İçeriğe geçmek için "Enter"a basın

Yahya Koçoğlu : Gayrimüslim hayatlar…(1)

Yahya KOÇOĞLU

BAŞLARKEN

Bu yazı dizisi, Türkiye’nin AB kapısında ‘başını ağrıtan’ konulardan gayrimüslim azınlıkların sorunlarını, bizzat bu sorunları yaşayanların dilinden aktarmak için ‘Geçmişte yaşananların bilinmesi, gelecekle ilgili doğru adımlar atılabilmesini sağlar’ inancıyla hazırlandı. Okuyacağınız dizi, önümüzdeki günlerde Metis Yayınevi Siyah-Beyaz dizisinden
‘Hatırlıyorum’ adıyla çıkacak kitabın özetidir.
Çalışmada 1916 ile 1942 yılları arasında doğan gayrimüslim Türkiye Cumhuriyeti vatandaşı 15 kişiyle görüşüldü. Onlara yaşamlarını anlattırdım. Bu yöntem, toplumun yaşadıklarının bireylerin yaşadıklarının toplamı olduğu gerçeğinden hareketle tercih edildi. Ancak, 15 kişinin anlatımının, Rum’u, Ermeni’si, Yahudi’si ve Süryani’siyle yaklaşık 110 bin nüfusa sahip gayrimüslim topluluğun yaşadıklarının hepsini içeremeyeceği dikkate alınmalı.
Çalışmaya katılması için yapılan görüşmelerde, karşımızdakilerin en belirgin tavrı güvensizlik olarak dikkatimizi çekti. Bazıları ikna görüşmesi sırasında bu sorunu aştı. Bazıları ise kayıtlı görüşmeyi kabul etmesine karşın güven bunalımından kurtulamadı. Bu kişilerin kaygıları, anlatımlarına da yansıdı. Geçmişte yaşadıkları nedeniyle hak verdiğimiz bu kaygının, bazı olayların detaylarının gizlenmesine yol açtığı izlenimi edindik. Ancak bu güvensizlik, komşusu, ev sahibi, müşterisi gibi tek tek Türklerle, Müslümanlarla olan ilişkilerini zedelememişti. Edindiğimiz diğer izlenim de hemen hepsinin ortak özelliği ders verecek kadar vatanperver olmaları ve bu topraklara bağlılıklarıydı. Türkiye’de az bilinen ve bu nedenle fazla yanlış yapılan gayrimüslim azınlıklar konusunun anlaşılabilmesi için hayatlarını bize açanlara teşekkür ederken bana çokkültürlülüğü anlatan hoşgörüsüyle köy enstitüsü mezunu
babam Ökkâş Koçoğlu’nu sevgiyle anıyorum.

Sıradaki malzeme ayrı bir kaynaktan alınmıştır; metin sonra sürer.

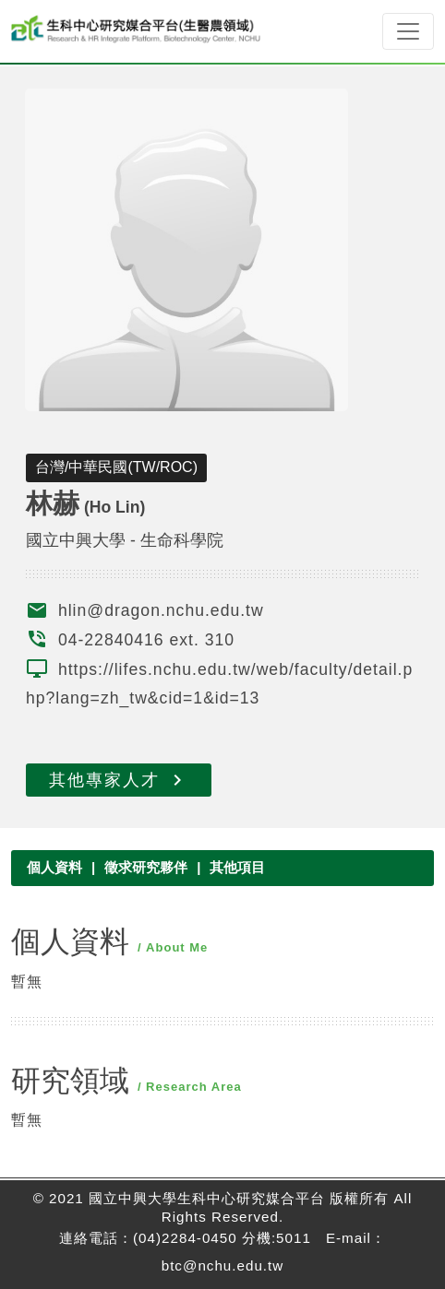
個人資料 (54, 867)
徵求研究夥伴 (145, 867)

Doğduğum semt, Beykoz. Annemler Karamürselli. 1915 olaylarında sürülerek Derzor’a gitmişler. Anneannem, dedem, yedi yaşındaki annem ve dört-beş yaşlarındaki dayım, 17-18 yaşında Anuş adında akrabamız olan bir kadınla yola çıkmışlar.

Anuş dediğim kadın o zamanlar nişanlı imiş. Nişanlısı da Çanakkale’de asker olarak savaşıyormuş. Yani nişanlısı savaşırken kadın sürgüne gönderilmiş. Dedem yolda tifodan ölmüş. Dayım da orada kaybolmuş.

Babamın babası da genç yaşta, babam henüz yedi yaşındayken ölmüş. Mecburen çalışmaya başlamış ve 12-13 yaşlarındayken İstanbul’un en büyük ayakkabı atölyesinin baş makinisti olmuş. İyi para kazanmaya başlamış. İlk hatırladığım Osmanbey’de otururken Mecidiyeköy’e yazlığa gitmiştik. Ben henüz dört yaşındaydım ama hayal meyal hatırlıyorum o günleri. O sırada babamı 20 Kura Askerlik çerçevesinde askere aldılar. Daha önceki askerliğini de Haydarpaşa Numune Hastanesi’nde yapmış. Başhekim babamı çok severmiş, hatta düğünlerine gelmiş. Babamı 20 Kura Askerliğe aldıklarında onu askeri elbiseyle gördüğümü hatırlıyorum.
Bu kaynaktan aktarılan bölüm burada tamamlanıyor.